(Records for pointing at text and elements)
(begin)
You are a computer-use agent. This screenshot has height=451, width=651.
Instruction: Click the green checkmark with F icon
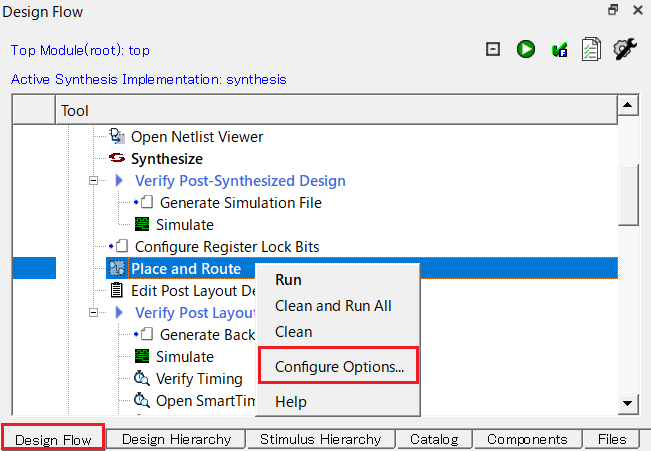[x=559, y=49]
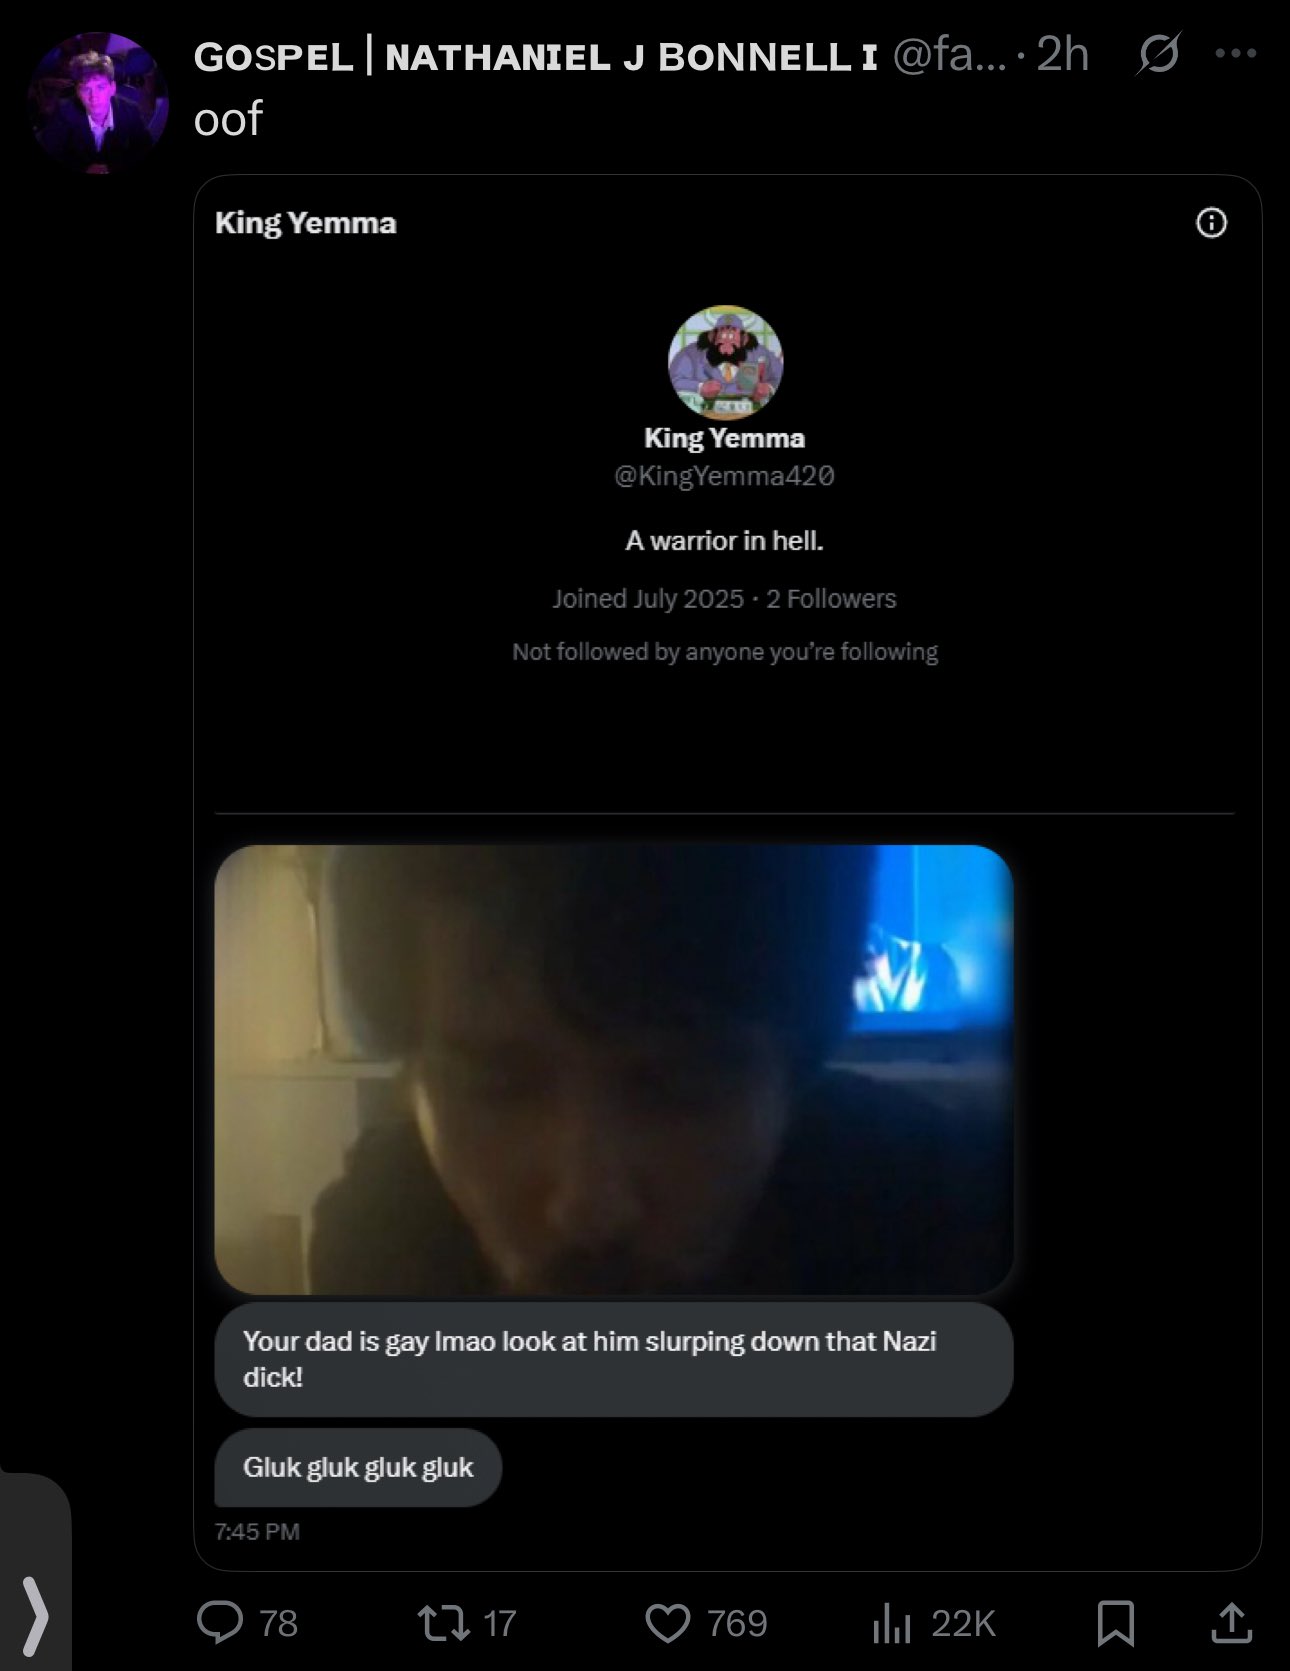Open the post author's profile avatar
The width and height of the screenshot is (1290, 1671).
[x=98, y=103]
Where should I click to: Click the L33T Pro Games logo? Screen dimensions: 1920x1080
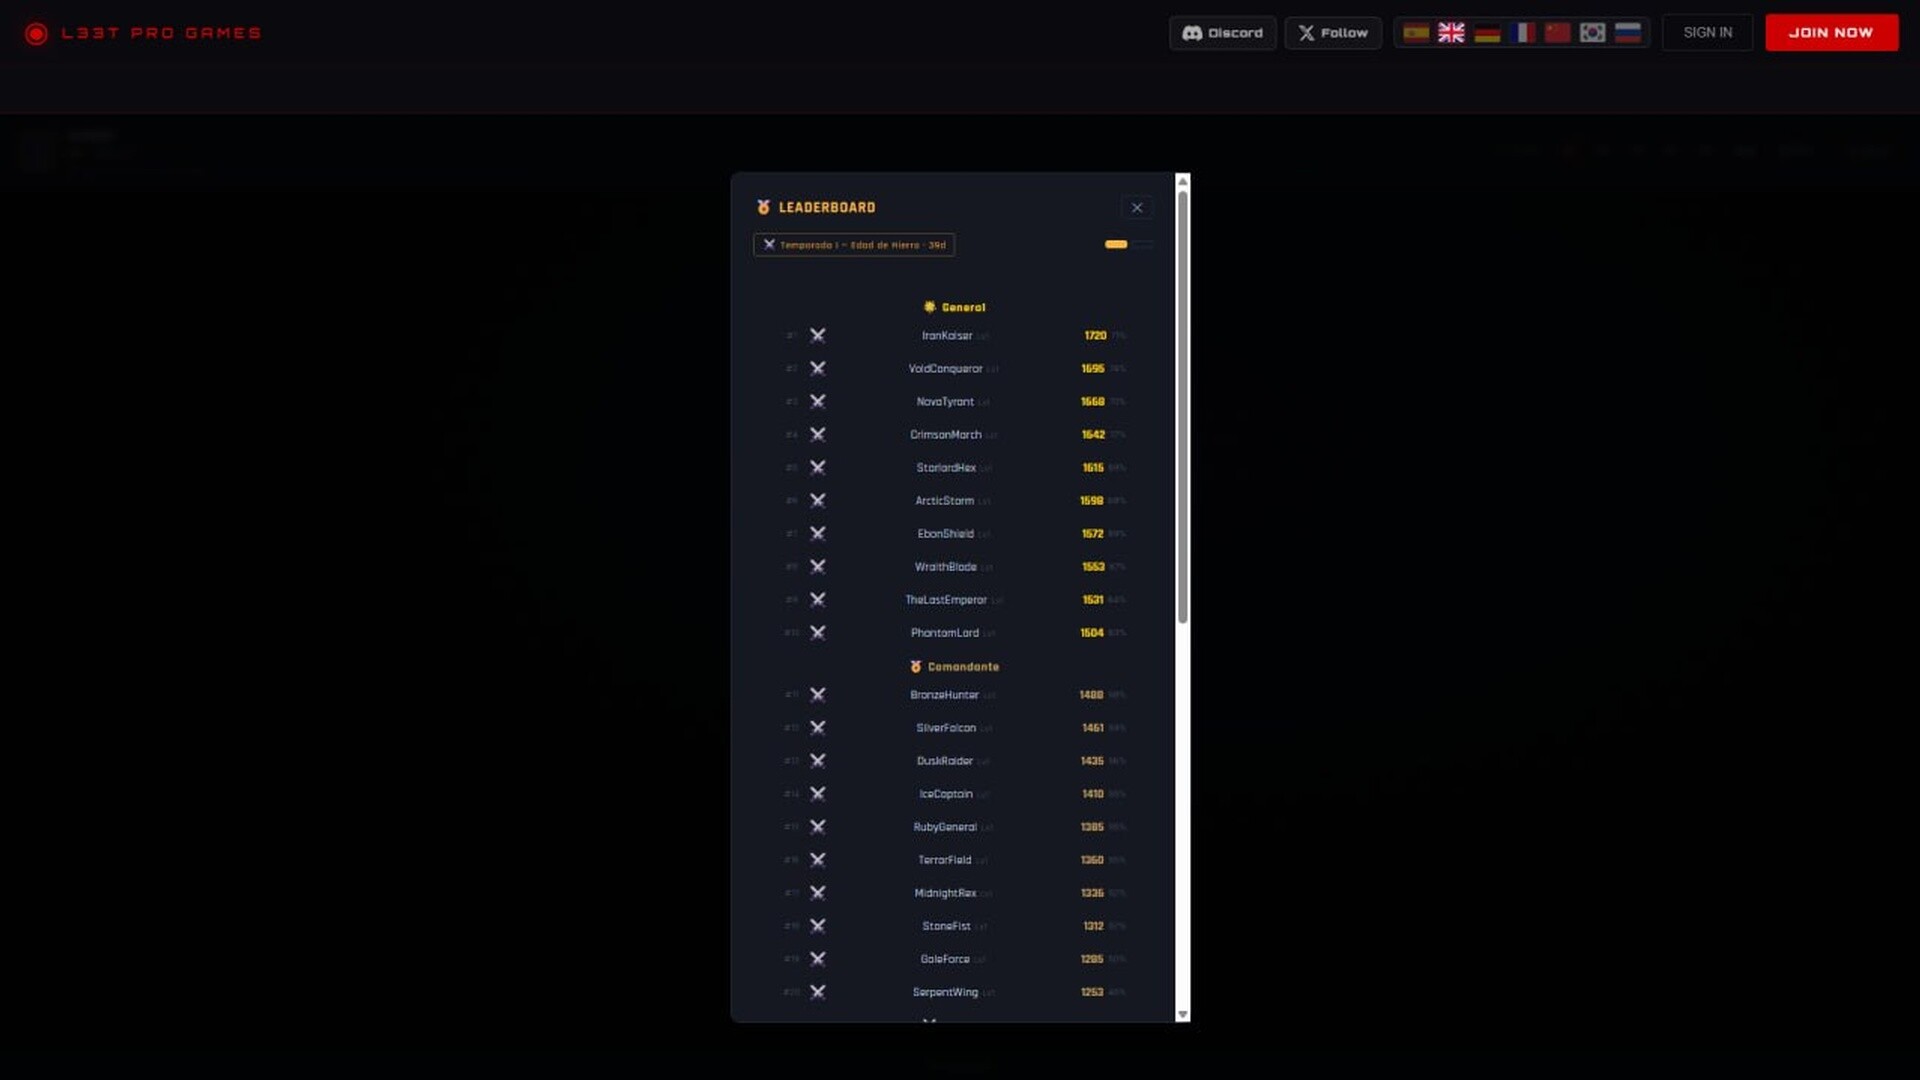(x=143, y=33)
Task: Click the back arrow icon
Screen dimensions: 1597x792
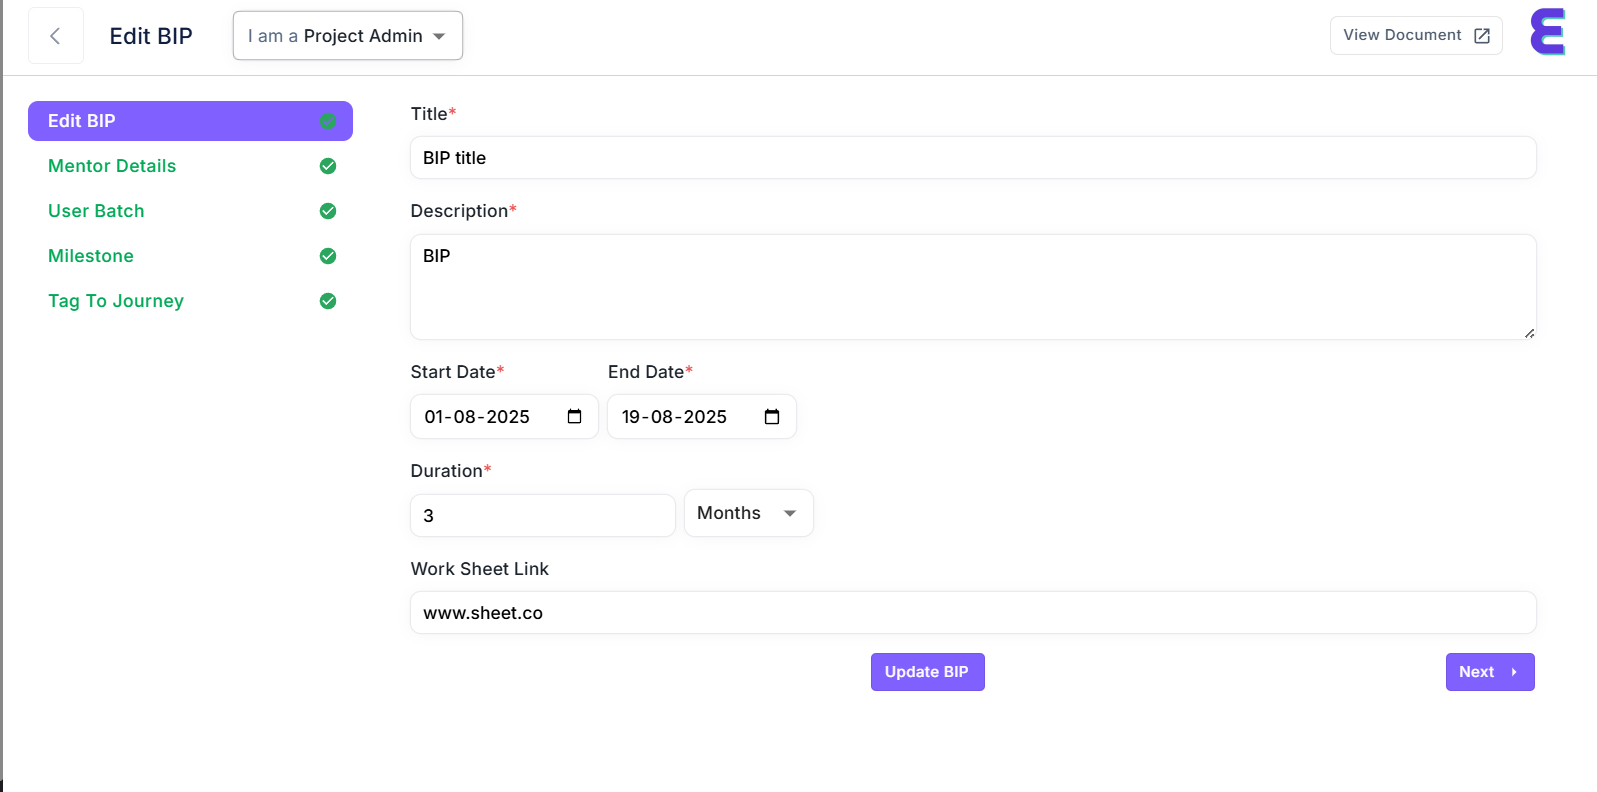Action: pyautogui.click(x=55, y=36)
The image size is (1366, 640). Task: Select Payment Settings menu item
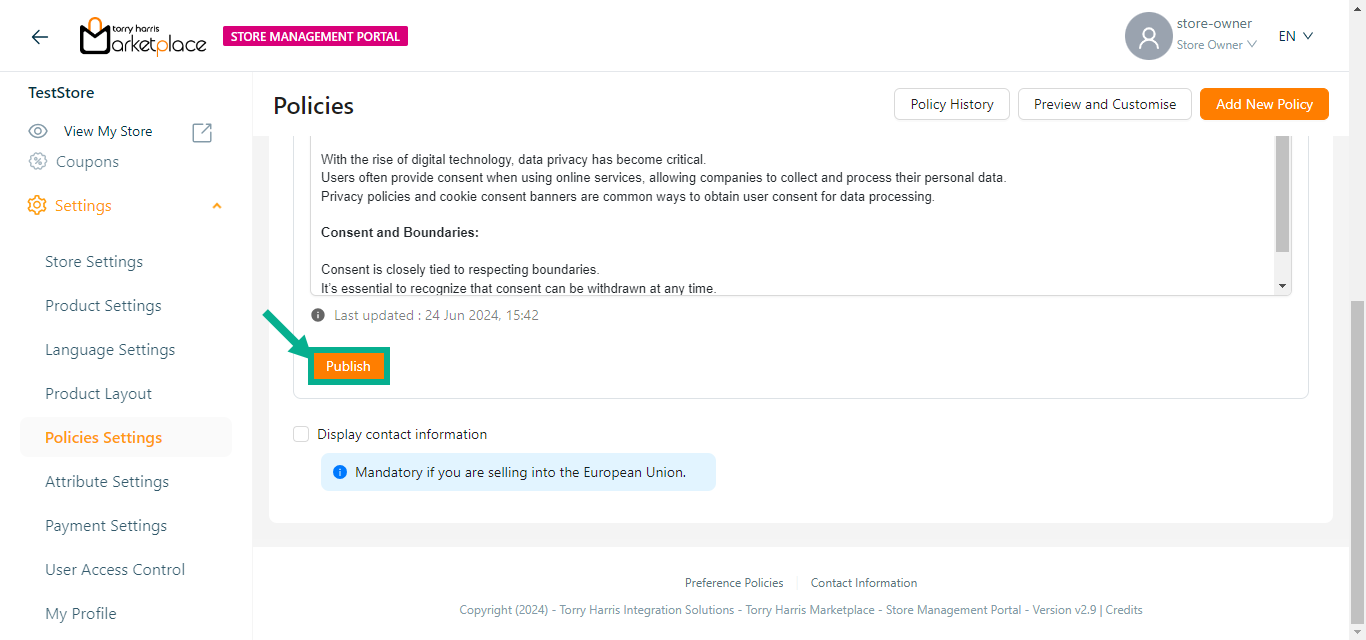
(end)
• Do this
Can you put the lines of the records, starting at the line that contains "Task: Click the back arrow icon" and ending at the end of the records, into a JSON list of strings with one string per line? Leave out blank lines and the pictures.

• Answer to the exercise
[
  "Task: Click the back arrow icon",
  "Screen dimensions: 1597x792",
  "Action: pyautogui.click(x=55, y=36)",
  "The image size is (1366, 640). Task: Select Payment Settings menu item"
]